Genau daran erinnert “Dominus Jesus" - zugegeben in einer nüchternen Sprache, die aber weniger kantig ist als die der Dokumente des 2. Vaticanums.

Und ähnliches ist über jene Passagen des Dokuments zu sagen, die klarstellen, wie sich die katholische Kirche im Umfeld der vielen christlichen Gemeinschaften einordnet.

Auch da wird nur wiederholt, was das letzte Konzil von der Kirche gesagt hat: “Diese Kirche, in dieser Welt als Gesellschaft verfaßt und geordnet, ist verwirklicht in der katholischen Kirche..." (LG 8, siehe auch der Text im Kasten.)

Ehrlich gesagt ist auch mir beim Lesen des Dokuments manchmal der Gedanke gekommen: Ja, darf man die Dinge so deutlich sagen? Wie werden da die anderen Christen reagieren? Solche Gedanken haben mir aber auch bewußt gemacht, wie einseitig das ökumenische Gespräch zuletzt nur das betont hat, was uns Christen verbindet. Das hervorzuheben, ist und bleibt wichtig. Gott sei Dank, daß so viele Ärgernis erregende Gräben zwischen Christen unterschiedlicher Konfessionen zugeschüttet werden konnten.

Aber das darf uns nicht blind dafür machen, daß wir Katholiken unseren Schwestern und Brüdern, die anderen Konfessionen angehören, einen wichtigen Dienst zu erfüllen haben: Ihnen jene Schätze anzubieten, die ihnen zur Fülle, die erst die Einheit ermöglicht, noch fehlen. “Maria und Petrus sind nach den Texten der Bibel wichtig für das Heilshandeln Gottes. Wir müssen endlich in der Ökumene darüber reden, was das für die Kirche bedeutet," stellte Erzbischof Karl Braun in einem Interview (Tagespost v. 14.9.00) fest.

Was mir beim Lesen von “Dominus Jesus" bewußt geworden ist: Als Katholiken sind wir in Gefahr, unseren Glauben zu oberflächlich zu leben, die Schätze, die uns die Kirche schenkt nicht zu erkennen und auszuschöpfen.

Ein typisches Beispiel dafür ist das, was vor kurzem in der Erzdiözese Salzburg geschah. Erzbischof Georg Eder mußte einen Priester suspendieren, der mit einem Methodisten-Pastor konzelebriert hatte. Wird da nicht offenkundig, daß alle Beteiligten an einer solchen Feier das Wesen der Heiligen Messe zutiefst mißverstehen?

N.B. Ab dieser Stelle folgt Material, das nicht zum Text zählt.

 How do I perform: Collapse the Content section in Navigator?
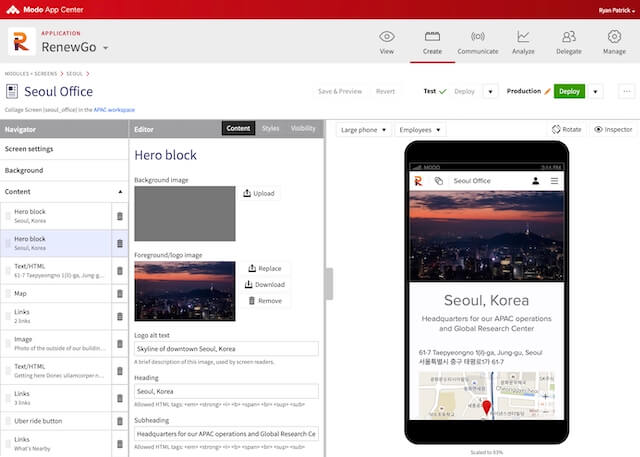click(x=119, y=191)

Wir kennen unseren eigenen Glauben zu wenig. Daher brauchen wir Dokumente wie “Dominus Jesus", die in der Verwirrung unserer Tage Klarheit schaffen und uns die Augen öffnen für den Schatz unseres katholischen Glaubens. Ihn sollen wir dann in Gesprächen mit unseren Mitmenschen weitergeben, gut begründet, das auch, vor allem aber durch das Zeugnis der eigenen beglückenden Erfahrung.

Der wirklich fruchtbringende Dialog liegt vielfach erst noch vor uns.

Christof Gaspari


„Dominus Jesus“ über die Kirche

Die Gläubigen sind angehalten zu bekennen, daß es eine geschichtliche, in der apostolischen Sukzession verwurzelte Kontinuität zwischen der von Christus gestifteten und der katholischen Kirche gibt: “Dies ist die einzige Kirche Christi... Sie zu weiden, hat unser Erlöser nach seiner Auferstehung dem Petrus übertragen (vgl. Joh 21,17), ihm und den übrigen Aposteln hat er ihre Ausbreitung und Leitung anvertraut (vgl. Mt 28,18ff.), für immer hat er sie als "die Säule und das Fundament der Wahrheit" (1 Tim 3,15) errichtet.

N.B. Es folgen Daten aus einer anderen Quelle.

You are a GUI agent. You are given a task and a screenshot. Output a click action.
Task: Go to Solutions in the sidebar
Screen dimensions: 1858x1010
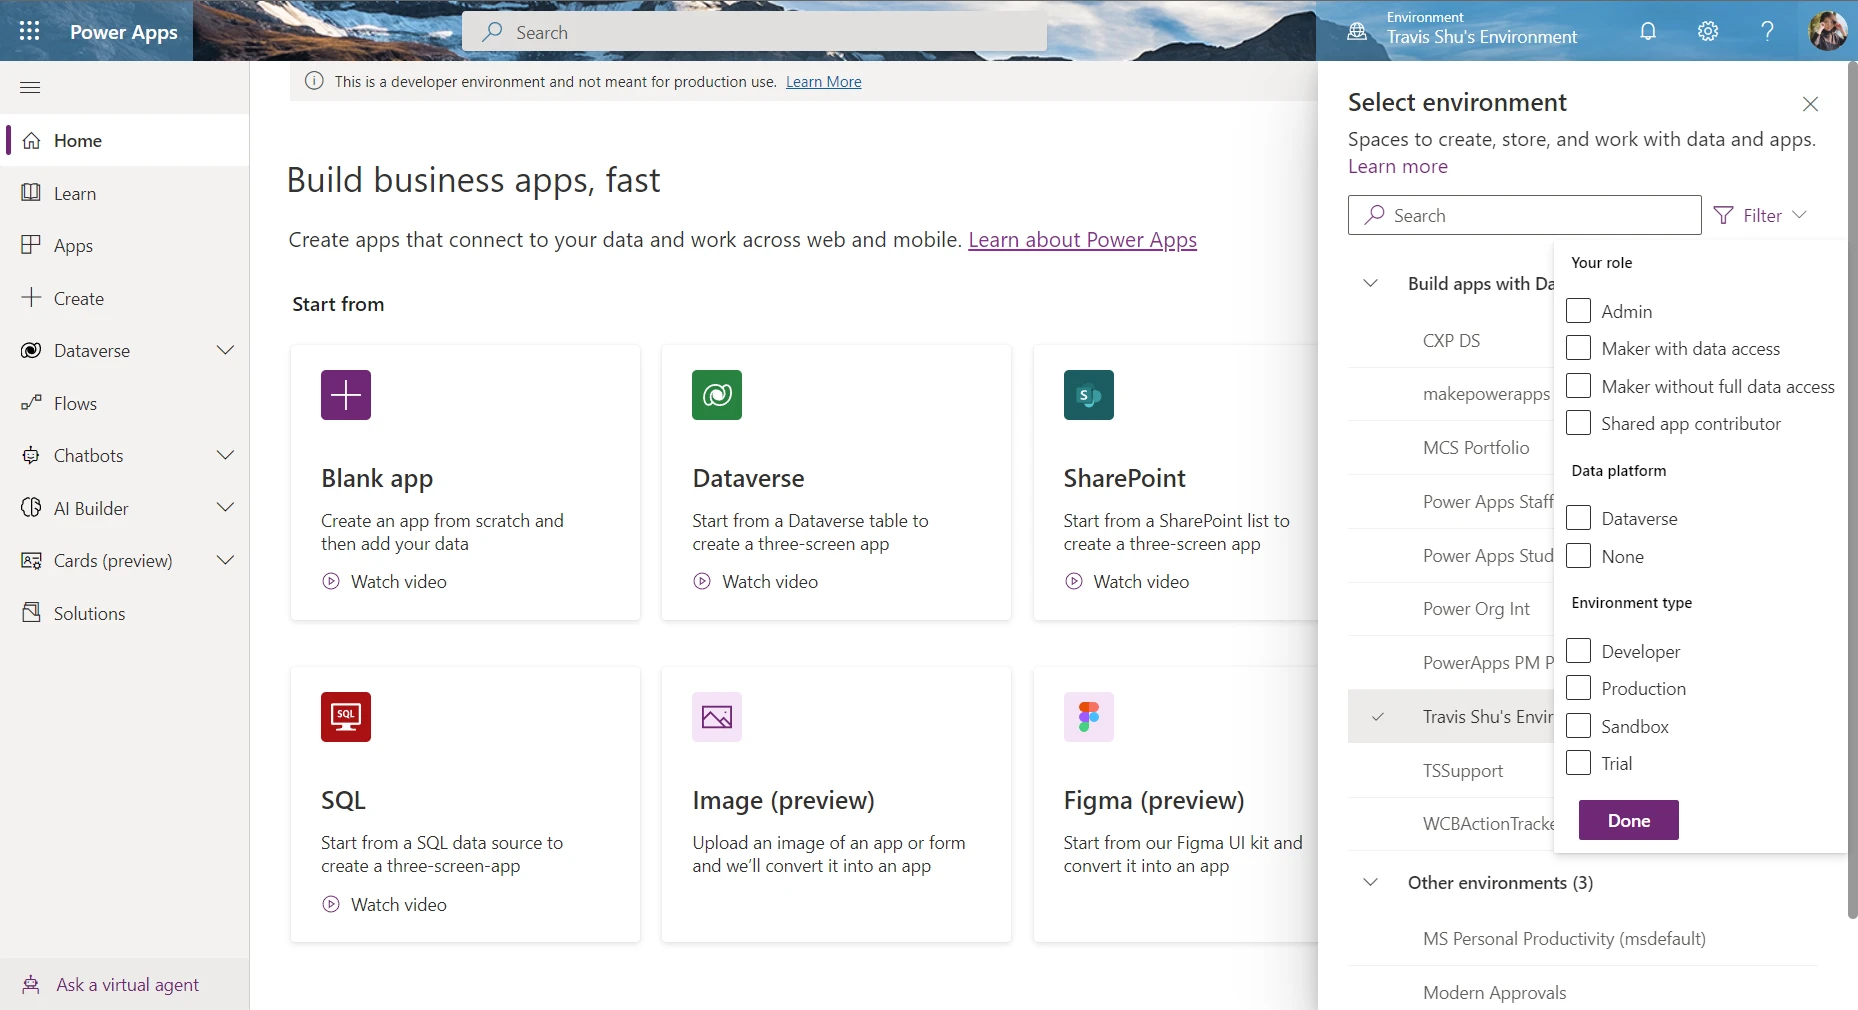(x=88, y=612)
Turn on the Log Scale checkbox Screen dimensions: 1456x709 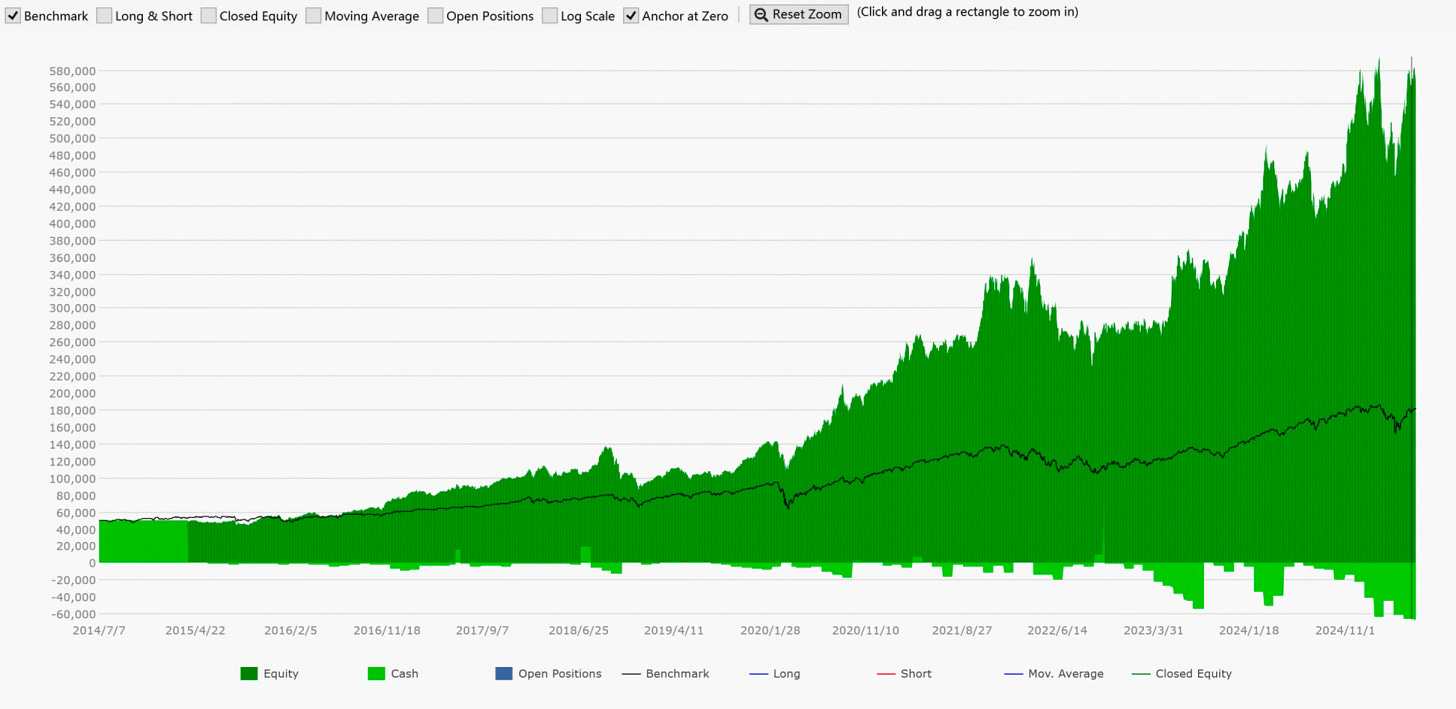(549, 16)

Diese Kirche, in dieser Welt als Gesellschaft verfaßt und geordnet, ist verwirklicht (subsistit in) in der katholischen Kirche, die vom Nachfolger Petri und von den Bischöfen in Gemeinschaft mit ihm geleitet wird".

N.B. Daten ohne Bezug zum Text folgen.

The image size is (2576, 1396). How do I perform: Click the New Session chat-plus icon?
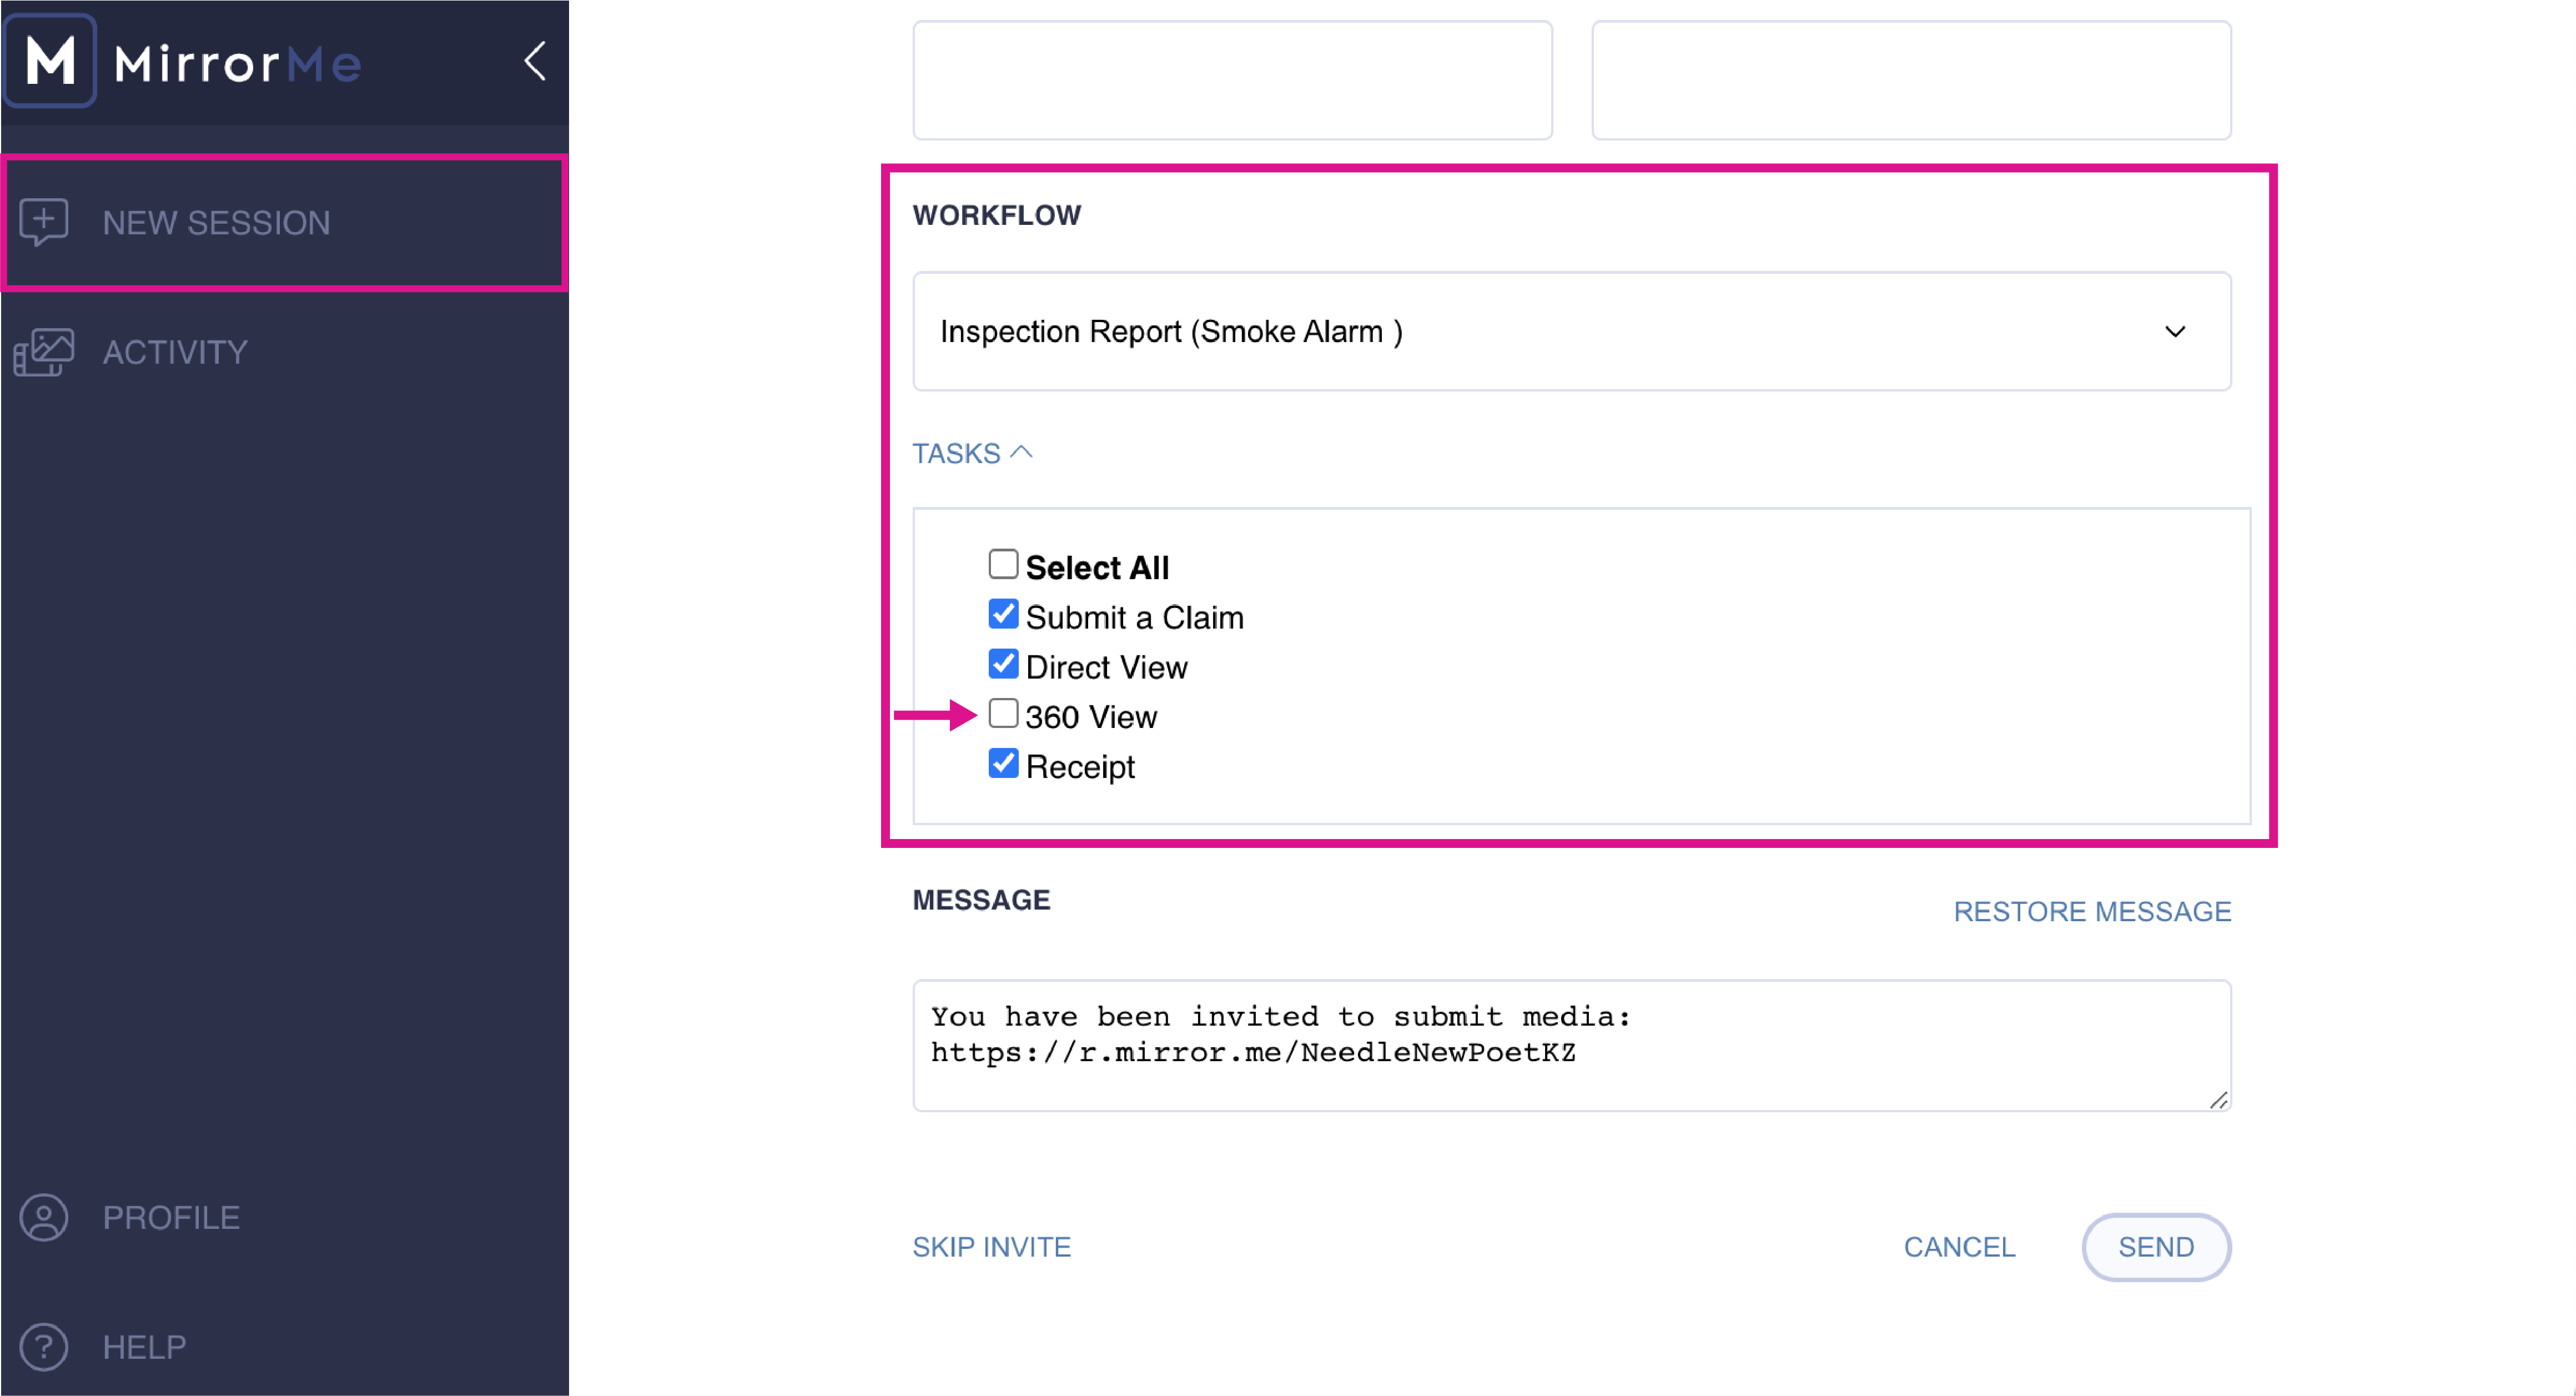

Mit dem Ausdruck “subsistit in" wollte das Zweite Vatikanische Konzil zwei Lehrsätze miteinander in Einklang bringen: auf der einen Seite, daß die Kirche Christi trotz der Spaltungen der Christen voll nur in der katholischen Kirche weiterbesteht, und auf der anderen Seite, “dass außerhalb ihres sichtbaren Gefüges vielfältige Elemente der Heiligung und der Wahrheit zu finden sind«, nämlich in den Kirchen und kirchlichen Gemeinschaften, die nicht in voller Gemeinschaft mit der katholischen Kirche stehen.

Auszug aus Kapitel IV: Einzigkeit und Einheit der Kirche", Abschnitt 16.